start

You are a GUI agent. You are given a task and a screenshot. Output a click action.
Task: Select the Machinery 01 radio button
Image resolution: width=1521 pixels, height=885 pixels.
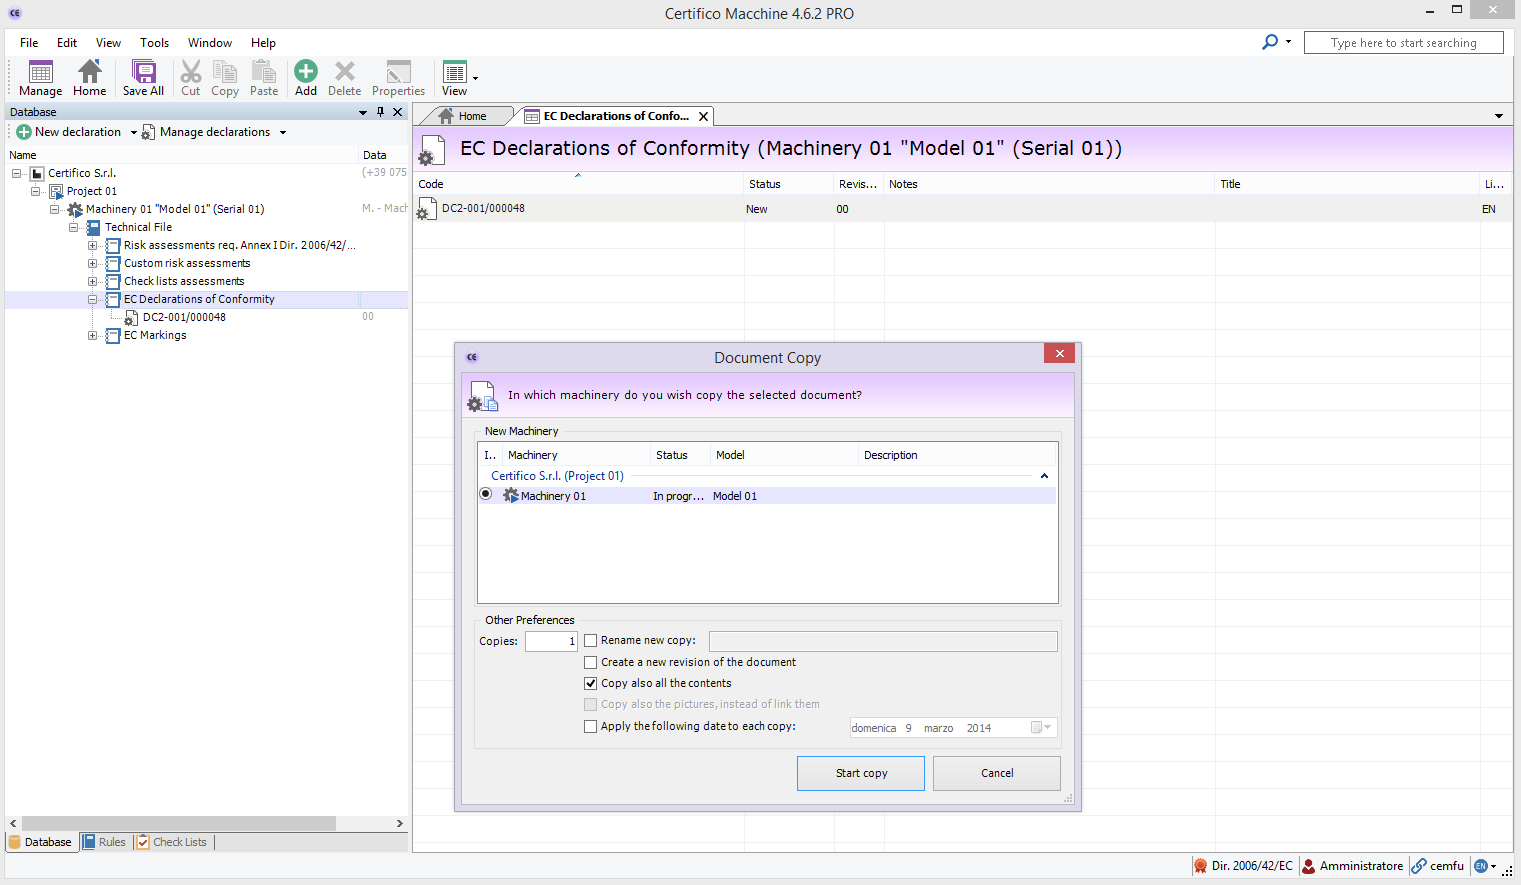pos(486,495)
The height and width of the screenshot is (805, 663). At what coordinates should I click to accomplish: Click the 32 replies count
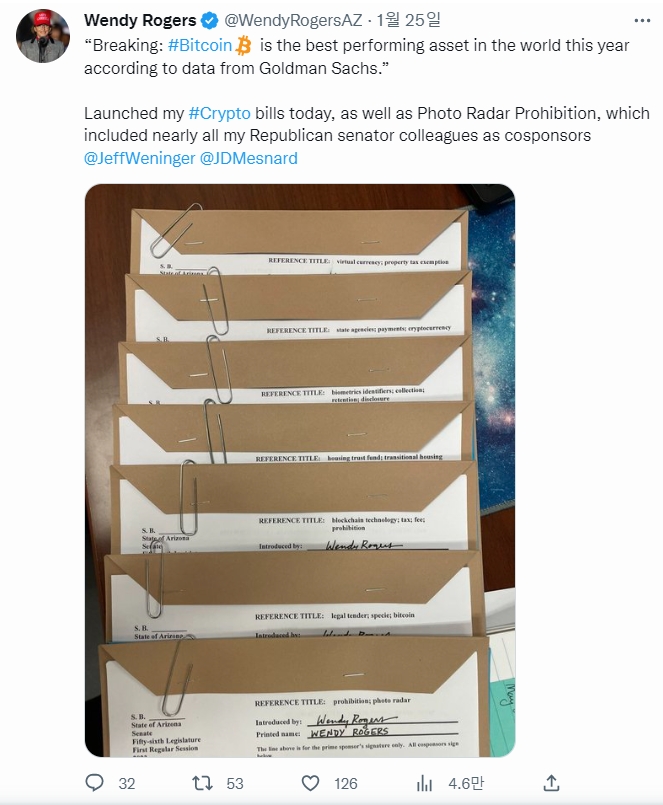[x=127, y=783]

end

Exercise prompt: Express the records as a two-column CSV with the columns "prompt" and "target", starting with the line with "The height and" and going on through the end of the records. Give one row per record, with its text and answer each in a single quoted field and line breaks replaced by spaces, and leave the pictures out.

Solution for this exercise:
prompt,target
"The height and width of the screenshot is (805, 663). At what coordinates should I click to accomplish: Click the 32 replies count","[x=127, y=783]"